Adult/High School–Sure, this is a trashy romance in which William Shakespeare is a vampire and his leading lady is a zombie hunter. It’s also a densely layered piece of postmodern pop art through which Handeland argues for reclaiming Shakespeare as a popular artist, placing the Bard on an artistic continuum with The Wizard of Oz, The Sixth Sense, and Twilight. At the same time she parodies such different sources as Shakespeare in Love, Will in the World, and anti-Stratfordian tracts, showing that thinking that Shakespeare’s poems and plays offer direct access to the poet’s personal life is as ridiculous as believing that Shakespeare was a zombie-hunting vampire. Her own narrative, which manages to offer teens an interesting mystery, a romance that would put Edward and Bella to shame, and a healthy helping of zombie gore, preempts any criticism of its own superfluity by offering up Shakespeare’s plays (specifically Two Gentlemen of Verona) as prototypical examples of potboiler plots teeming with subtextual power. Perhaps most surprisingly, though the attempts at the language are horrendous, Handeland does a creditable enough job of portraying Elizabethan England that the novel would work as curriculum support in a history course as well as it would in an English class.
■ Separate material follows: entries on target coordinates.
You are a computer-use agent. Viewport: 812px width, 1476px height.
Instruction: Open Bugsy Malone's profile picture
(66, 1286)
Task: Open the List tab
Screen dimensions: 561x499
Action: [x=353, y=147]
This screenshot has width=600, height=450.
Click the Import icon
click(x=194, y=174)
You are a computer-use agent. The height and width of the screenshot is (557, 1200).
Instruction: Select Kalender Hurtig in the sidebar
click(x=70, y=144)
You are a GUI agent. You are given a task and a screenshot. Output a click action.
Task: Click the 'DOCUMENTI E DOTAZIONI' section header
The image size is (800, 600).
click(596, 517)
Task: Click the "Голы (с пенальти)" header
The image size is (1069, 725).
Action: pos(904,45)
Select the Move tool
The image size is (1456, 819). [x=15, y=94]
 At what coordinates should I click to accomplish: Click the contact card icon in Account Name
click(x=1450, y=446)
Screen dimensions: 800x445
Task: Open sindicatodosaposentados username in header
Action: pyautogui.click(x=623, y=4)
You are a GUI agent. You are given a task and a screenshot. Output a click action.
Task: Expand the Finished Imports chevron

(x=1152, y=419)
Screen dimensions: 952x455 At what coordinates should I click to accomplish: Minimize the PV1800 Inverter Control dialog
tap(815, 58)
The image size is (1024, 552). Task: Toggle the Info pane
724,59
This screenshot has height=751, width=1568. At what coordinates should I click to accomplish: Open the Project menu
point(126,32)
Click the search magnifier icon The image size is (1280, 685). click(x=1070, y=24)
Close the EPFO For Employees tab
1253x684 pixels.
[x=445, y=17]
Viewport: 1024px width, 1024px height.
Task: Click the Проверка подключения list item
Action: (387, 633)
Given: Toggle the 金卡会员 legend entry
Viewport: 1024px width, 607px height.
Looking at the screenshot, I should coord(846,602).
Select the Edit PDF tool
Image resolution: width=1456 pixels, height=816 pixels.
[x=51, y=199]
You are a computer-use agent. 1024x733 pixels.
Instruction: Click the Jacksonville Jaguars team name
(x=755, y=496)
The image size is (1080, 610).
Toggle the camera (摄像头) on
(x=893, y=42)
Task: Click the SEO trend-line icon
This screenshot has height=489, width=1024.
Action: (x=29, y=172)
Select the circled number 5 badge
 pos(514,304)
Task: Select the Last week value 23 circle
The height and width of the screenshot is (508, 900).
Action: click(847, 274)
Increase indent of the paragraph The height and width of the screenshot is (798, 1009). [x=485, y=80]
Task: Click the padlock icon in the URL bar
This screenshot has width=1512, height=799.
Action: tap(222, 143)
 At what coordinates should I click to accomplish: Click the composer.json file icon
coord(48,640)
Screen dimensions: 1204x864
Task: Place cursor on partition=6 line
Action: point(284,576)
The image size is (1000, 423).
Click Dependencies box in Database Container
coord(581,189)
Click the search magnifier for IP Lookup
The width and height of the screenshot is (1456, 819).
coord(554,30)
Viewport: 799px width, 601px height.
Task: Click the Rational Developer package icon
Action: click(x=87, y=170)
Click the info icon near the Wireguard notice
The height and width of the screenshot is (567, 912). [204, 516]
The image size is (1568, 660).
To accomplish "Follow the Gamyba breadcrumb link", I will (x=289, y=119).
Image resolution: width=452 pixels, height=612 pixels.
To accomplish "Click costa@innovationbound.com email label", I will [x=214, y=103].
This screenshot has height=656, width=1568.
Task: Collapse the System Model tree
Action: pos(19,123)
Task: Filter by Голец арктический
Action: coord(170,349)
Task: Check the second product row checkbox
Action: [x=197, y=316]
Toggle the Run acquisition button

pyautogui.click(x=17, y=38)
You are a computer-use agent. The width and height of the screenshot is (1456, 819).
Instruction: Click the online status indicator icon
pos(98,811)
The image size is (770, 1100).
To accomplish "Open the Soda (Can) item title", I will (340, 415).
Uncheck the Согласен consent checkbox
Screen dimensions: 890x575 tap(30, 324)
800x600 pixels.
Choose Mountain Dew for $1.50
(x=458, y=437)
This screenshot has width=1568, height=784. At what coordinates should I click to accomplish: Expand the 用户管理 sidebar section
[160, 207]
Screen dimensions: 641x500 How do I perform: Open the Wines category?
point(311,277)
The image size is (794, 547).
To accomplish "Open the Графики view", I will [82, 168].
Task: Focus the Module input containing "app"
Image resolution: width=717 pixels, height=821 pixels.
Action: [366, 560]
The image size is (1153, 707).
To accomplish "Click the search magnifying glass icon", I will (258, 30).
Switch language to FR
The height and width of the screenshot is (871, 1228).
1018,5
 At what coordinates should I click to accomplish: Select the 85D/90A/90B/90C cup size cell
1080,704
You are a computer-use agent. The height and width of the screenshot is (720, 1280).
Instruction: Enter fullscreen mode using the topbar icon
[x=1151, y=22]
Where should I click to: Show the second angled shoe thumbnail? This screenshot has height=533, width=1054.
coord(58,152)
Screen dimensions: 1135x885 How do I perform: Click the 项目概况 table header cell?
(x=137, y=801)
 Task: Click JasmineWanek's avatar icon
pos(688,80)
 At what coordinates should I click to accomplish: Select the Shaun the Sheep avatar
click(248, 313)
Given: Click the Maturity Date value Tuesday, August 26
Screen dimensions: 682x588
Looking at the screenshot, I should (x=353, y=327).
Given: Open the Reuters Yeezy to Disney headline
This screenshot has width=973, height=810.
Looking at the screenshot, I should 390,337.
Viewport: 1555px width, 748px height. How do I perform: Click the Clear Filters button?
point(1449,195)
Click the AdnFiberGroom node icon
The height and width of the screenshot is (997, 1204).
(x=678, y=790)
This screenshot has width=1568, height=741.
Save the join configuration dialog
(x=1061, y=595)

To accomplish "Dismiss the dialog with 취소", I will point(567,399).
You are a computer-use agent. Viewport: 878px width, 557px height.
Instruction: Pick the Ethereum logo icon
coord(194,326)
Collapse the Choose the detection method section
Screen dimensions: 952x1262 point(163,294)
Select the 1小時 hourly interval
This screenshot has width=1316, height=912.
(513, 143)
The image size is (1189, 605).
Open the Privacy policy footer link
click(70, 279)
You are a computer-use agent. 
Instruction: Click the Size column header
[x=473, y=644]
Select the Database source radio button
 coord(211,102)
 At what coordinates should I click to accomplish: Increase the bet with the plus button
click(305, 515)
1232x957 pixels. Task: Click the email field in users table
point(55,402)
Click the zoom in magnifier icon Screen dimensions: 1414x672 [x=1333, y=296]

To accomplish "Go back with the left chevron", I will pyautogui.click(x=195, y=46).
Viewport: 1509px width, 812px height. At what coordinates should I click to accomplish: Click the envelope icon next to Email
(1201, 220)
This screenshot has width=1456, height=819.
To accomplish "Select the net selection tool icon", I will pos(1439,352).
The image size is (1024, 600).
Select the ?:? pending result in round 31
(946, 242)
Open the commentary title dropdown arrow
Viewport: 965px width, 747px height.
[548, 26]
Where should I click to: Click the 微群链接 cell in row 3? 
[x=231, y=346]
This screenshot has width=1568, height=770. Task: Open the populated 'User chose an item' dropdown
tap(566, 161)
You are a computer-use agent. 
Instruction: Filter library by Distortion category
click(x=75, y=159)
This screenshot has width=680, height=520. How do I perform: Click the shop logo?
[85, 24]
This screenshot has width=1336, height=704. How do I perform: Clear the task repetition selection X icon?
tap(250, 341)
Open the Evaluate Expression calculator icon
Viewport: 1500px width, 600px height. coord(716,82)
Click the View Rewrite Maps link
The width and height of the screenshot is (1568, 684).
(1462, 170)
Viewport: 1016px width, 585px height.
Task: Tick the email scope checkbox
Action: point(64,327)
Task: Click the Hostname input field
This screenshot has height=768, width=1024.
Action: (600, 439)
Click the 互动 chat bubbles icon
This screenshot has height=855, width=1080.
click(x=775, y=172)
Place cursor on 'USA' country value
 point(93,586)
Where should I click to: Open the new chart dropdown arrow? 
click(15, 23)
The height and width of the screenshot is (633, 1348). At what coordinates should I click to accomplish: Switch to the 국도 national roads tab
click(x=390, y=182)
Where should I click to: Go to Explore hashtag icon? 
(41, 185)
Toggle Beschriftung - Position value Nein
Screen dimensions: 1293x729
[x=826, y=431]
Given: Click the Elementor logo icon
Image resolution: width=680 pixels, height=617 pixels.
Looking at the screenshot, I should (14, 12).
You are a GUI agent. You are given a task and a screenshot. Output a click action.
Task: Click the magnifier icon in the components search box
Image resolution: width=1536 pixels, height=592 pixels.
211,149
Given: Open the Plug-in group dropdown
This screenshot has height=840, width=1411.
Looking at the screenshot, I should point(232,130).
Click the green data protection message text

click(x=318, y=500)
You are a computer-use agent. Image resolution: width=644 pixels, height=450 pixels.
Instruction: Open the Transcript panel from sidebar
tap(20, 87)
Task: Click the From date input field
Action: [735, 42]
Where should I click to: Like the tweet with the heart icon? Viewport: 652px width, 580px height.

This is a novel likely to be unjustly overlooked, that in fact offers something for just about everyone.–Mark Flowers, John F. Kennedy Library, Solano County, CA

Angela Carstensen About Angela Carstensen

Angela Carstensen is Head Librarian and an Upper School Librarian at Convent of the Sacred Heart in New York City. Angela served on the Alex Awards committee for four years, chairing the 2008 committee, and chaired the first YALSA Award for Excellence in Nonfiction for Young Adult committee in 2009. Recently, she edited Outstanding Books for the College Bound: Titles and Programs for a New Generation (ALA Editions, 2011). Contact her via Twitter @AngeReads.


  1. Mark Flowers says:

    I’m happy to say that in my library at least, this book has been circulating about once a month. I still think it could be a really popular book, but at least it’s not collecting mold.